Clinical Trial: PTC299 in Treating Patients With HIV-Related Kaposi Sarcoma
Study Status: Terminated
Recruit Status: Terminated
Study Type: Interventional
Official Title: A Phase I/II Trial of PTC299 in Patients With HIV-Related Kaposi's Sarcoma
Brief Summary:
RATIONALE: PTC299 may stop the growth of Kaposi sarcoma by blocking blood flow to the tumor.
PURPOSE: This phase I/II trial is studying the side effects and best dose of PTC299 and to see how well it works in treating patients with HIV-related Kaposi sarcoma.
Detailed Summary:
OBJECTIVES:
Primary
- To define the safety and toxicity of anti-VEGF small molecule PTC299 in patients with HIV-related Kaposi sarcoma.

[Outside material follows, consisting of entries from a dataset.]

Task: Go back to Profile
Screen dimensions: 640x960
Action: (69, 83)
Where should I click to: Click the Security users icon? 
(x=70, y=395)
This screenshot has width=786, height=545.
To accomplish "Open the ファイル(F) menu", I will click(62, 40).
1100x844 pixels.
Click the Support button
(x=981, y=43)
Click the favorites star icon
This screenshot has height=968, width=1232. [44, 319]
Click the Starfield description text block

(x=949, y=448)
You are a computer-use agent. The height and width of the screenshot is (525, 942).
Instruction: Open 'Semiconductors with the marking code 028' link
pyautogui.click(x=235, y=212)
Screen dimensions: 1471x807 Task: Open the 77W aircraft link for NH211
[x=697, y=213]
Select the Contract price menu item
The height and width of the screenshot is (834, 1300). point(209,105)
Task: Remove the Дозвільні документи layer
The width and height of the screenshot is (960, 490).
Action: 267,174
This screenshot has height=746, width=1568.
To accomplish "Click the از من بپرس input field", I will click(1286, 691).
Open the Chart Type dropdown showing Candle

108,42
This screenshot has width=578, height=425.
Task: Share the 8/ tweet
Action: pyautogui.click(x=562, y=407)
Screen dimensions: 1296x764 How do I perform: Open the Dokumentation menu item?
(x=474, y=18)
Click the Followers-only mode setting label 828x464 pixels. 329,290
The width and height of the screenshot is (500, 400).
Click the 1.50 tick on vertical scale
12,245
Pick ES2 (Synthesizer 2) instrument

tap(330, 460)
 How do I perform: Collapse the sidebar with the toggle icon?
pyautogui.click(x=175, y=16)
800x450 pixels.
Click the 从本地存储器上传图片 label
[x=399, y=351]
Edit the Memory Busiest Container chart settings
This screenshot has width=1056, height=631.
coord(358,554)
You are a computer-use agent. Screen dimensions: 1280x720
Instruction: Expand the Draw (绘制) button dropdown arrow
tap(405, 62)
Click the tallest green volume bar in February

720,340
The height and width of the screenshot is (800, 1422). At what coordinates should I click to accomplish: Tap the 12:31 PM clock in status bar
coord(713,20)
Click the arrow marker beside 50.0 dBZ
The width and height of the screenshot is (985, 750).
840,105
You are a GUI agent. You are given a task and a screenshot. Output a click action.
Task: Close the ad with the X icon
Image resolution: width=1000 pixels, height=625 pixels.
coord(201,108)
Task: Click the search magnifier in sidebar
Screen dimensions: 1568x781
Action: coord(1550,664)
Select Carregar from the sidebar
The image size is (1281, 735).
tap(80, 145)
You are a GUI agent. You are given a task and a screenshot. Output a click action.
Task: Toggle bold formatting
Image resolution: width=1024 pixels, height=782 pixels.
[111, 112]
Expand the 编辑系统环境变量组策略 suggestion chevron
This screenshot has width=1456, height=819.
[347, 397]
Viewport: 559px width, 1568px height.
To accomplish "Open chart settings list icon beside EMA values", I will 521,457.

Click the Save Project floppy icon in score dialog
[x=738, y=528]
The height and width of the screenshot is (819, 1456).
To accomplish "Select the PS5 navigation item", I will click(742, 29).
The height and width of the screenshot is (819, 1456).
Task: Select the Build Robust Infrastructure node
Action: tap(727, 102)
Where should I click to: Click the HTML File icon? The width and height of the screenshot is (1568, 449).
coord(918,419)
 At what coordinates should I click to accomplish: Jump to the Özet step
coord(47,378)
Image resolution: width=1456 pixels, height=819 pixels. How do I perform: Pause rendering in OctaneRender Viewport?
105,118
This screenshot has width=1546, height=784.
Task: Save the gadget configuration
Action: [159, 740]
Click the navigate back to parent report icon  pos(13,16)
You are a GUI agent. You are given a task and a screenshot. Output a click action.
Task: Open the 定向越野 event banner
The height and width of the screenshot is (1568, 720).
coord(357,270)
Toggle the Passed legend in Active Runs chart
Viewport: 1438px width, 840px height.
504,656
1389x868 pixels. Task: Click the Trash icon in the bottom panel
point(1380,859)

- To establish the maximum tolerated dose of this drug in these patients.
- To estimate the response rate in patients treated with this drug.
Secondary
- To describe the pharmacokinetics of this drug in these patients.
- To describe the effects of this drug on serum and plasma VEGF, VEGFR, and cytokine profiles in these patients.
- To describe the effects of this drug on HIV and KSHV viral loads in these patients.
- To describe the effects of this drug on T-lymphocyte subsets (i.e., CD4 and CD8) in these patients.
- To describe the effects of this drug on VEGF, VEGFR-2 and -3, phospho-Akt, p53, and HIF-1α expression and tumor cell proliferation, as measured by Ki-67 staining, in tumor biopsy samples obtained from these patients.
- To describe the effects of this drug on viral gene expression and cellular gene transcription, as measured by real-time quantitative PCR-based profiling, in tumor biopsy samples obtained from these patients.
OUTLINE: This is a multicenter, phase I dose-escalation study of anti-VEGF small molecule PTC299 followed by a phase II study.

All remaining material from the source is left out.